Он поднял рюмку, заранее сморщился так, словно собирался проглотить лягушку, выпил и спокойно закусил расстегаем. Старший проследил за тем, как он с удовольствием прожевал, продолжал с тем же оживлением:
— Французы глупей нас? И у них была революция. Коммуна в Париже. А чем кончилось? Потому что в жизни хозяин — червонец. Ему и короли кланяются, и епископы, и промышленные магнаты. А чем комиссары лучше? Пробовали они подрезать рубль под корень — осечка вышла. Ни «продналог», ни «карточное распределение по нормам» не могут заменить свободного обращения денег. Вот и пришлось комиссарам разрешить частное предпринимательство, торговлишку.
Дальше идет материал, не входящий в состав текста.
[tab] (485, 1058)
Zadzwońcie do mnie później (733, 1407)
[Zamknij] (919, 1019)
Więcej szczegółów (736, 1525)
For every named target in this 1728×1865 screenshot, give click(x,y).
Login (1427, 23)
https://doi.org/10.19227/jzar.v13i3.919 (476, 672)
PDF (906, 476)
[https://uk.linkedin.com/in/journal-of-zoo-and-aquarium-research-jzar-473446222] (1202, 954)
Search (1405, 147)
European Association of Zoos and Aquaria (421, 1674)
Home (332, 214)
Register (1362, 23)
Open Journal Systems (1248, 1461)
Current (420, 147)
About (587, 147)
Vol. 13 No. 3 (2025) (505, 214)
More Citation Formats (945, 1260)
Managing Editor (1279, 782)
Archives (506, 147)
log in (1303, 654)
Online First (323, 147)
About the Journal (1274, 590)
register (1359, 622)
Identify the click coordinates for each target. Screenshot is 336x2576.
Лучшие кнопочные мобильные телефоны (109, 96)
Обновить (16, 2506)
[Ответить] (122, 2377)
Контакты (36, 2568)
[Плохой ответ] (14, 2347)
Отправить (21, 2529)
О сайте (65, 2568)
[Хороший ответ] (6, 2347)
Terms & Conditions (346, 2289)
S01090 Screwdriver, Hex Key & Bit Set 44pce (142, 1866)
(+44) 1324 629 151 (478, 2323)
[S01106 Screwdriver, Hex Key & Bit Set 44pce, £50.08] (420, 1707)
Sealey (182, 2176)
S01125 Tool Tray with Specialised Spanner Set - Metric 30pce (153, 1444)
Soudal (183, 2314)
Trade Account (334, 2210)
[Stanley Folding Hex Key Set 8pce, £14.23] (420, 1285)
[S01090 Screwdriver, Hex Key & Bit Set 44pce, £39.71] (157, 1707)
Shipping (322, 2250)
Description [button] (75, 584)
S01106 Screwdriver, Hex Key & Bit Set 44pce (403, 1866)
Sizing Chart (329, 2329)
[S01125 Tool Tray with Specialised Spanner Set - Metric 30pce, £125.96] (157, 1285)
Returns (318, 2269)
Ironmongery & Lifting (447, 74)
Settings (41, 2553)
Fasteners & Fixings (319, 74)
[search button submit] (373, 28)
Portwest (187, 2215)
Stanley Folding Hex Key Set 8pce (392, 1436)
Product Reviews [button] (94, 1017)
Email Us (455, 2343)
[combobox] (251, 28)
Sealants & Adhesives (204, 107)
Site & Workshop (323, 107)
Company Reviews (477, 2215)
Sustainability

— «Кто эти фигуряи? — подумал Охнарь, исподтишка разглядывая сотрапезников. — Лысый, верно, торгаш. Дядька с усами — служащий. А может, обои из рассуждающих? За спекулянтов болеют? Каких только людей на свете нету! Увидал бы вас мой батя — тряханул».
Он вспомнил, что отец и его бы по голове не погладил. Стало муторно. В сущности, таким, как дядя Клим, он сам, лучше нэпманы, чем совдепчики: у богатых хапнешь — сразу набьешь карманы. Вот куда он, Ленька, скатился. Может, потому и скатился, что в жизни все не по правде? Только революция прошла — буржуи, спецы, совчиновники опять силу забирают, детдомовцам же кидают скудные пайки…
Вновь заиграл оркестр, Охнарь начал смотреть в зал, где уже танцевало несколько пар, и поспешно вскочил. Манька Дорогая уже вышла из-за стола, взяла черную лаковую сумочку. Рассчитанно-медленным движением оправила платье, что-то с улыбкой сказала плешивому в кургузом пиджачке. Тот закивал головой. Покачивая декольтированными плечами, Манька направилась в дамскую уборную. Это был условленный сигнал. Расплатился Охнарь заранее; как бы скучающим шагом он по широкой ковровой дорожке направился к выходу.
Позади себя он слышал крепкий, уверенный, перестук Манькиных каблучков. Три-четыре шага они прошли рядом. Не поворачивая головы, почти не разжимая губ, Манька прошептала
— Через полчаса выезжаем. Пускай встречают.
Охнарь еле приметно кивнул, показывая, что понял.
— Чего долго заставила ждать?
— Может, меня поучишь?
Не меняя выражения лица, она прибавила хлесткое, похабное словцо и прошла дальше, оставив после себя резкий запах духов.
«Значит, не могла раньше, — решил Охнарь. И мысленно с восхищением добавил: — Ух и ловка, лахудра. Держит марку. Лишним взглядом себя не выдаст».
Оранжевая плюшевая портьера заколыхалась за Манькиной спиной. Охнарь, не сворачивая, прошел прямо на выход в гардеробную. Приняв свою кожанку, он, как ему было наказано Двужильным, сунул швейцару пятиалтынный, а очутившись на улице, что есть силы припустил в «Жигули».
На сборы у шайки ушло столько минут, сколько потребовалось для расплаты за пиво и закуску. На улице, когда все пошли по направлению к Садовой, Охнарь вновь повторил то, что ему наказала Манька Дорогая.
— Больше ничего не передавала? — спросил его Двужильный.